ТЕКСТ
************

Поручик Ружанский бежал не с пустыми руками: он подделал подпись барона, получил приличную сумму денег и поскакал в один из лазаретов, чтобы забрать служившую там жену. Поручика догнали, а жену арестовали и отдали на поругание казакам. После этого на площадь согнали всех жен офицеров, в том числе и жену Ружанского, приволокли поручика, прилюдно перебили ему ноги, «чтобы не бежал», потом — руки, «чтобы не крал», и повесили на вожжах в пролете ворот. После этого расстреляли и его жену.
Унгер был уверен, что испугает недовольных и заставит служить ему беспрекословно. Но он просчитался... Поход на Россию с самого начала не заладился. Вздувшиеся реки, массовое дезертирство, низкий боевой дух и, самое главное, отчаянное сопротивление красноармейцев превращали в дым мечту Ун-герна захватить сибирскую железную дорогу в районе Байкала, взорвать туннели, отрезать Дальний Восток от Советской России и восстановить там власть Японии.
Барон предпринимал все новые атаки, вырезал целые села, расстреливал немногочисленных пленных, но стратегического успеха не было. Как человека военного его больше всего поражала стойкость красноармейцев и их нежелание сдаваться в плен.
— Шикарно, — говорил озадаченный барон.—Стреляются, но не сдаются!
Когда красные подтянули свежие силы, а против конницы барона стали использовать аэропланы, Унгерну пришлось отступить на территорию Монголии. Осатаневший от неудач, лошадиных доз опиума и бесконечных приступов головной боли, барон окончательно озверел: всю злобу он срывал на своих, расстреливая отставших, бросая на съедение волкам раненых, четвертуя непокорных.
Один из очевидцев этого отступления несколько позже писал:
«Барон, свесив голову на грудь, молча скакал впереди своих войск. На его голой груди, на ярком желтом шнуре висели бесчисленные монгольские амулеты и талисманы. Он был похож на древнего обезьяноподобного человека. Люди боялись даже смотреть на него».

************

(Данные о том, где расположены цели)
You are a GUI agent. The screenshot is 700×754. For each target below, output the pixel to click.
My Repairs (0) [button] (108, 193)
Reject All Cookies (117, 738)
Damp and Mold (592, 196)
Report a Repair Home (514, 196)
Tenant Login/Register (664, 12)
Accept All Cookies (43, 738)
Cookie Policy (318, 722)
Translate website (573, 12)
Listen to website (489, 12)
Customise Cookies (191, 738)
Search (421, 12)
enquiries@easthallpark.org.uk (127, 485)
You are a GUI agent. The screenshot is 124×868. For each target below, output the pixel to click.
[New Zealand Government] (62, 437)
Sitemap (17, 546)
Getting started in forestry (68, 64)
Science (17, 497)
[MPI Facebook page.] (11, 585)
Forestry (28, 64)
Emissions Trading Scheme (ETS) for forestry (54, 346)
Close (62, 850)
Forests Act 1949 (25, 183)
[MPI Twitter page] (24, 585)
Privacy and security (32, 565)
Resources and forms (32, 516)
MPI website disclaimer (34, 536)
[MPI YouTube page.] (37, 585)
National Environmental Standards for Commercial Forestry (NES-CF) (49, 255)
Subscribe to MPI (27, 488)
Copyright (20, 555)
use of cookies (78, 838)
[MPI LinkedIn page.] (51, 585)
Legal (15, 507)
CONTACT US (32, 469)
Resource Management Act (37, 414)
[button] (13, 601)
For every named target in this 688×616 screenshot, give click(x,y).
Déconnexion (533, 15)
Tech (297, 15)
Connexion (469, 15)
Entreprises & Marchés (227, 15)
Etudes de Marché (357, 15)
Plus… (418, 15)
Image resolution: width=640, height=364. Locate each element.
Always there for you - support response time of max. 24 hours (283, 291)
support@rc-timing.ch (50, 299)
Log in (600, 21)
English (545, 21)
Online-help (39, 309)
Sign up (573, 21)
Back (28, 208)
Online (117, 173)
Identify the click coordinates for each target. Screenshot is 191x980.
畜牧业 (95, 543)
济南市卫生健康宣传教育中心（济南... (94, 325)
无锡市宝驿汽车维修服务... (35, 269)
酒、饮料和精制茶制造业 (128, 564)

************

ЗАДАНИЯ
• 1. Что, согласно отрывку о бароне Унгерне, красные начали применять против конницы барона?
• 2. Перескажите в виде короткого списка абзац отрывка о бароне Унгерне, начинающийся словами «Когда красные подтянули свежие силы», сохранив его главные факты.
• 3. Продолжите отрывок о бароне Унгерне после его последнего предложения.

ОТВЕТЫ
• 1. Против конницы барона стали использовать аэропланы.

• 2.
- Красные подтянули свежие силы и стали применять против конницы барона аэропланы.
- Унгерну пришлось отступить на территорию Монголии.
- Неудачи, лошадиные дозы опиума и постоянные приступы головной боли окончательно ожесточили барона.
- Свою злобу он вымещал на собственных людях: расстреливал отставших, бросал раненых на съедение волкам, четвертовал непокорных.

• 3.
Молчание барона породило совершенно неожиданную идею: он решил увести остатки дивизии в Тибет. Тут уж возроптали самые верные! Именно в эти дни созрел офицерский заговор: Унгерна решили убить. Шесть человек палили в него с пяти шагов — и все промахнулись! Тут же созрел новый заговор: на этот раз среди ночи стреляли по его палатке. Опять мимо!
— Амулеты! Его защищают монгольские амулеты! — продолжая стрелять, кричали взбешенные офицеры.
Что тому виной — амулеты, талисманы или дрожавшие от беспробудного пьянства руки офицеров, но барона не задела ни одна пуля.
А закончилось все это довольно прозаично: остатки его войска двинулись в Маньчжурию, причем мелкими группами. Барон же в темноте прибился к монгольскому отряду. Некоторое время ехал вместе с ними и даже отдавал какие-то приказы. Потом монголы вспомнили былые обиды, стащили Унгерна с коня и крепко связали. Через некоторое время они наткнулись на красноармейский разъезд и сдали ему генерала Унгерна.
Вот, собственно, и вся история его пленения. Есть, конечно, и более героические версии, но все они сводятся к одному: соратники барона покинули, а монголы предали. Погибнуть в бою, как представителям восемнадцати поколений его древнего рода, Унгерну не удалось. Сорвалась и попытка покончить с собой, так как дурак-денщик, вытряхивая халат, выронил из кармана ампулу с ядом.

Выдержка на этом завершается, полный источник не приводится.